Long Island Arena
- Interactive map of Long Island Arena
- Location: Commack, New York
- Capacity: Basketball: 6,500 Ice hockey: 4,000
- Surface: Ice

Construction
- Built: 1956–1959
- Opened: 1959
- Closed: 1996

Tenants
- Long Island Ducks (EHL) (1959–1973) New York Tapers (ABL) (1962) New York Nets (ABA) (1968–1969) Long Island Cougars (NAHL) (1973–1975) Long Island Ducks (EBA) (1977–1978)

= Long Island Arena =

Former indoor arena in Commack, New York

Long Island Arena (also commonly known as the Commack Arena, Suffolk Forum, and The Island Music Center) was a 4,000-seat indoor arena in Commack, New York that was in use from 1959 until 1996. The Long Island Ducks of the Eastern Hockey League, a popular team in the small community, called the arena home from 1959 until the league folded in 1973, one year after the New York Islanders came into existence. The Long Island Cougars (an affiliate of the WHA's Chicago Cougars) also played at the Long Island Arena from 1973 through 1975.

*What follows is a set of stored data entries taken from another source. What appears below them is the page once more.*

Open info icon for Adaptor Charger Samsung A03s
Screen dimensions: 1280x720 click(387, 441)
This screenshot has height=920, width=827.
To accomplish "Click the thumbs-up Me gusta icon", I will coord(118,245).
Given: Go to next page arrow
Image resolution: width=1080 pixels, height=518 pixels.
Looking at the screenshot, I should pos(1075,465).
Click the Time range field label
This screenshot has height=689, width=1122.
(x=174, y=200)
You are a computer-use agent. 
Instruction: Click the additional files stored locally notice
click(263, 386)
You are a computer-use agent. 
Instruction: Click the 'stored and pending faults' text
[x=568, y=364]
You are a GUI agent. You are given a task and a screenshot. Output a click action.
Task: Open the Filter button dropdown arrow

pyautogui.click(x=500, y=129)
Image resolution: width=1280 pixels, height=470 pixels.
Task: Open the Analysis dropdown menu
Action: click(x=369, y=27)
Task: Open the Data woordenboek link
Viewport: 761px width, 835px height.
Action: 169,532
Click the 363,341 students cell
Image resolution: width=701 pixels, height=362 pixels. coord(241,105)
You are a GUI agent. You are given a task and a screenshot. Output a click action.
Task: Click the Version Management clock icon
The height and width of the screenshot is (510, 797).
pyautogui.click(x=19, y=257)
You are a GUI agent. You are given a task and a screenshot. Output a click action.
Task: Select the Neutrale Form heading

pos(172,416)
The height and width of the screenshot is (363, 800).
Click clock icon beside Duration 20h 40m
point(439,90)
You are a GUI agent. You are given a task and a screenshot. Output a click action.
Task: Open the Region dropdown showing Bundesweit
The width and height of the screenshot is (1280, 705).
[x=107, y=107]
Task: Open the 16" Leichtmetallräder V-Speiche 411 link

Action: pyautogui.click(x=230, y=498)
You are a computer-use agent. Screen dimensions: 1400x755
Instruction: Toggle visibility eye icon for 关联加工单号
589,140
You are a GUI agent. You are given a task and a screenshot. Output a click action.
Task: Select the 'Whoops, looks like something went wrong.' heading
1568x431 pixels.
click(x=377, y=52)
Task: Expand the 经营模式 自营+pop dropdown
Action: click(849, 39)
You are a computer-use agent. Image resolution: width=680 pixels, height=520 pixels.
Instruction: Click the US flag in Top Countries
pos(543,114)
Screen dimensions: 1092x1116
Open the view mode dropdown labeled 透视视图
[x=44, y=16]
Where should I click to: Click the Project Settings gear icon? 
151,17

John F. Kennedy made a visit to the arena on November 6, 1960, while campaigning for the presidency.

From 1968 to 1969, the Commack Arena briefly served as the home of the New York Nets of the American Basketball Association. Before the team's move to Long Island, the then-New Jersey Americans had scheduled a game against the Kentucky Colonels at the Commack Arena on March 23, 1968. The Americans and Colonels were tied in the standings, and a "play-in" game to determine who would qualify for the playoffs. The Americans were forced to move the game at the last minute because their normal home, the Teaneck Armory, was booked with the circus. However, when the Colonels and Americans arrived at the arena, they found the court full of holes and laden with condensation from a Ducks hockey game the previous night. The court was also unstable. The Colonels refused to take the court under these conditions. The league ruled that the Americans had failed to provide acceptable facilities and forfeited the game to the Colonels, 2–0. For the 1968-69 season, the now-Nets spent money sprucing up the arena that would see the court laid over ice, which basically meant ice would be at the end of the court fully exposed to go along with a room temperature below 50 degrees to not melt the ice.

Peter Frampton recorded part of his 8× platinum double album, Frampton Comes Alive, at the arena.

The Long Island Ducks of the Eastern Basketball Association also spent one season playing at Long Island Arena during 1977–1978.

Along with hockey and basketball, the Long Island Arena was used for ice skating, the circus, the Suffolk County Fair and concerts.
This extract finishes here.